Alfa talasemi hastalığında bulgular doğumla birlikte ortaya çıkarken, beta talasemi hastalığında bulgular 6. aydan itibaren ortaya çıkar. Solukluk, karaciğer ve dalak büyüklüğü, kemik değişiklikleri, anemiye bağlı kalp yetmezliği gelişebilir. Düzenli takip ve tedavi yapılmayan hastalar erken yaşta çeşitli komplikasyonlarla kaybedilirler. Her iki ebeveyn taşıyıcı ise doğacak her çocuk %25 olasılıkla sağlıklı, %25 olasılıkla hasta, %50 olasılıkla taşıyıcı olacaktır. Anne ve babadan herhangi biri taşıyıcı ise %50 sağlıklı, %50 taşıyıcı bebek doğabilir. Bu nedenle talasemi taşıyıcılarının evlilik öncesi tespiti ve ebeveynlerin ikisi de taşıyıcı ise genetik danışmanlık almaları ve preimplantasyon veya prenatal tanı ile bebeğin daha doğmadan hasta olup olmadığının belirlenmesi çok önemlidir.
Laboratuvar olarak tam kan sayımında anemi, eritrosit sayısında artış, eritrosit indekslerinde (MCV, MCH, MCHC) azalma, retikülosit düzeyinde hafif artış (%2-%4) dikkati çeker. Hemoglobin elektroforezi tanı için gereklidir. Günümüzde genetik mutasyon analizleri ile tüm mutasyonlar belirlenebilmektedir.
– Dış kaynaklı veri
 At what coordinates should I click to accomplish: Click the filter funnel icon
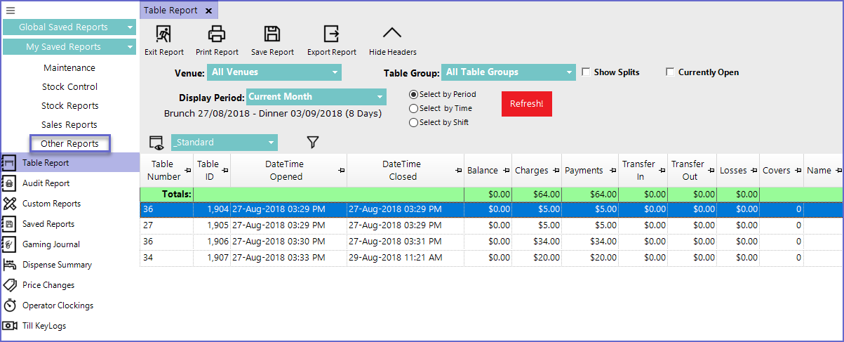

Beta talasemili hastalarda tedavide destek tedavi ömür boyu gereklidir. Destek tedavi her ay düzenli transfüzyon, demir birikimini engelleyici şelasyon tedavisi ve gelişebilecek komplikasyonların tedavisini içerir. Gen tedavisi henüz başarılı değildir. Kemik iliği transplantasyonu erken yaşlarda yapılırsa (<6 yaş) daha iyi sonuçlar alınır, transfüzyonsuz bir yaşam sağlanmış olur.
Prenatal tanı hamileliğin 10-11. haftalarında koryon vilustan elde edilen DNA’da mutasyon analizi ve hamileliğin 19-20. haftalarında kordon kanında in vitro zincir sentezi ile yapılabilir. Bu gibi klasik prenatal tanı yöntemleri artık yerini in vitro fertilizasyon yöntemine (tüp bebek) bırakmıştır. Böylece anne hamile kalmadan sağlıklı veya taşıyıcı bebeğe sahip olabilmekte veya talasemi hastası olan bir çocuğu varsa kemik iliği nakli için doku tipi tam uygun sağlıklı bir kardeş doğabilmektedir. Hedef talasemi hastası olmayan nesillerin sağlanmasıdır.